What to produce
Write out each line of the entries exactly, starting at the first and finishing with the line that contains "Zertifikate (988, 19)".

Dataset excerpts
* * * *

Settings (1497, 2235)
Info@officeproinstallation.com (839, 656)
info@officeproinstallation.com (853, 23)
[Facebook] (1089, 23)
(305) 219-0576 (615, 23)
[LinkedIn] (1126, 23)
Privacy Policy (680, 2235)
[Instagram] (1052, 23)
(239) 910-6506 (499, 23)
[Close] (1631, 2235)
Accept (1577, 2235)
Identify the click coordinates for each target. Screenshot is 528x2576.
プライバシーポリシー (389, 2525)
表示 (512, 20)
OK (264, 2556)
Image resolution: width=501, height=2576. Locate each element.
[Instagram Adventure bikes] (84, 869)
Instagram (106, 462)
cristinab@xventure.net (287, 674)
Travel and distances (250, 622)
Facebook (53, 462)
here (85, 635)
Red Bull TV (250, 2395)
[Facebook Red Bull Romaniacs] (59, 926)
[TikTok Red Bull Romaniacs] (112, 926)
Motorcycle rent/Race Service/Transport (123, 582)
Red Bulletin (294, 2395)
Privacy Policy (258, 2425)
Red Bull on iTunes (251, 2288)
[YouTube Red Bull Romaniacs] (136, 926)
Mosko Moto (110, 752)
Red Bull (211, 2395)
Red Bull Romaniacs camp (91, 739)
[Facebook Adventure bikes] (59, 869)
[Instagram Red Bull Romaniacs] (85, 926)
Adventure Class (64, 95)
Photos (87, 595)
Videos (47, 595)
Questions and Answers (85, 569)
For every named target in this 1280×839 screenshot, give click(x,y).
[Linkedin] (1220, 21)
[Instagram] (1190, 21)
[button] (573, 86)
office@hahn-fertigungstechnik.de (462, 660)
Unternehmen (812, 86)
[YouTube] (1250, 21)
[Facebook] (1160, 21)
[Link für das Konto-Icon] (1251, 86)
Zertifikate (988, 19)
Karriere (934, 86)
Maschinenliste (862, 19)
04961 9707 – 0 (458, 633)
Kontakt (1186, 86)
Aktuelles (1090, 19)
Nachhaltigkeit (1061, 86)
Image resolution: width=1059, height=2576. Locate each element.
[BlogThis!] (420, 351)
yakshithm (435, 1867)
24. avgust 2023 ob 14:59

* * * *

Result for this task
Settings (1497, 2235)
Info@officeproinstallation.com (839, 656)
info@officeproinstallation.com (853, 23)
[Facebook] (1089, 23)
(305) 219-0576 (615, 23)
[LinkedIn] (1126, 23)
Privacy Policy (680, 2235)
[Instagram] (1052, 23)
(239) 910-6506 (499, 23)
[Close] (1631, 2235)
Accept (1577, 2235)
Identify the click coordinates for each target. Screenshot is 528x2576.
プライバシーポリシー (389, 2525)
表示 (512, 20)
OK (264, 2556)
Image resolution: width=501, height=2576. Locate each element.
[Instagram Adventure bikes] (84, 869)
Instagram (106, 462)
cristinab@xventure.net (287, 674)
Travel and distances (250, 622)
Facebook (53, 462)
here (85, 635)
Red Bull TV (250, 2395)
[Facebook Red Bull Romaniacs] (59, 926)
[TikTok Red Bull Romaniacs] (112, 926)
Motorcycle rent/Race Service/Transport (123, 582)
Red Bulletin (294, 2395)
Privacy Policy (258, 2425)
Red Bull on iTunes (251, 2288)
[YouTube Red Bull Romaniacs] (136, 926)
Mosko Moto (110, 752)
Red Bull (211, 2395)
Red Bull Romaniacs camp (91, 739)
[Facebook Adventure bikes] (59, 869)
[Instagram Red Bull Romaniacs] (85, 926)
Adventure Class (64, 95)
Photos (87, 595)
Videos (47, 595)
Questions and Answers (85, 569)
For every named target in this 1280×839 screenshot, give click(x,y).
[Linkedin] (1220, 21)
[Instagram] (1190, 21)
[button] (573, 86)
office@hahn-fertigungstechnik.de (462, 660)
Unternehmen (812, 86)
[YouTube] (1250, 21)
[Facebook] (1160, 21)
[Link für das Konto-Icon] (1251, 86)
Zertifikate (988, 19)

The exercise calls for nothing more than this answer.